I'm hoping @zombiezen can enlighten me on this one:

The rpc.Transport interface's NewMessage and RecvMessage methods both document that the caller is allowed to modify the cap table, but that it must be nil when sending or releasing the message. My question is: why? as far as I can tell this isn't actually relied upon by any actual code, except for the parts of the test suite that enforce it by panicking if it is non-nil at the wrong time.

This came up as I discovered when debugging #213 that a promise was erroneously being resolved to a nil Client, because this had been cleared for the benefit of send(). I'm staring at how to to rework this to avoid this problem, but I'm also wondering if the right solution is to just relax that requirement and then not clear the table. So I wanted to ask if there was a rationale, because it isn't obvious to me.

I am able to confirm that just not clearing cap table in extractCapTable fixes the problem I was having with #213, and all of the tests still pass if I comment out the explicit if CapTable != nil { panic(...) }.

@lthibault, I think if we don't hear from @zombiezen in a few days time I'll go ahead with a pr that gets rid of this requirement -- unless you see a reason not to. Curious as to your thoughts on the design.

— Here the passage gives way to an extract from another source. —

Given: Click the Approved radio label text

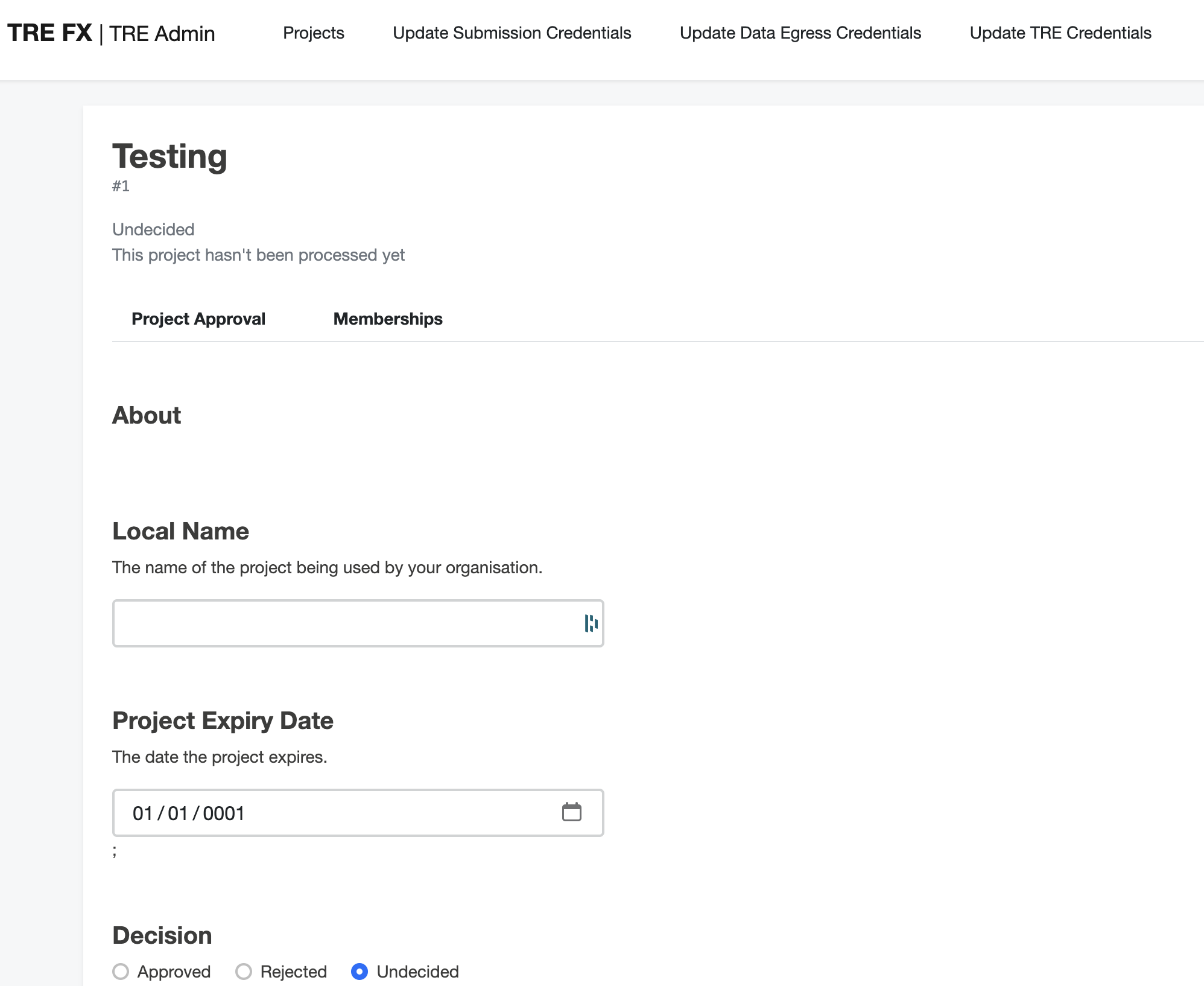Looking at the screenshot, I should pos(174,972).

This is on my radar but I haven't had time to sit down and page in context. Will try to get back to you soon, but don't mark me as critical dependency. 👍

Okay, I remember now. It's a question of ownership/lifetimes: since NewMessage and RecvMessage both return explicit destructors, having a cap table on the messages opens the question of who is responsible for releasing the capabilities in the table: the caller or the Arena. I suspect that I had run into an ordering or locking problem at some point, but I haven't been able to reconstruct that in my head. I'll bet that rather than try to specify behavior, I just decided it would be simpler for the caller to clear or move the cap table before calling the ReleaseFunc.

That said, now I'm curious as to what situation you were in where you were holding onto a cap table on a released or about-to-be-released message.

The problem really is that the CapTable needed to be empty when sending, not just releasing. The rpc system was working around this for rpc.answer.results by storing the CapTable in a separate resultCapTable field.

This became a problem when implementing support for receiverAnswer cap descriptors; I was hitting an error where some client was erroneously resolving to nil because the captable for a result had been cleared. It's possible I could have worked around it, but simply not clearing the cap table simplifies things.

Getting rid of resultCapTable entirely is still on my TODO list; it should be possible and should simplify things, but my first stab at it didn't work quite right and I haven't gotten back to it.

Thinking about this again, maybe the right semantics is to relax this so that CapTable may be non-nil when sending, but still require it to be nil when releasing, which solves the problem you were trying to address without making things awkward in my scenario.

We recently merged a patch that clarifies that the transport is supposed to .Release() anything in the cap table when the release func is called, which simplifies some things and happens to be existing behavior. So I'm to say this is settled. Closing.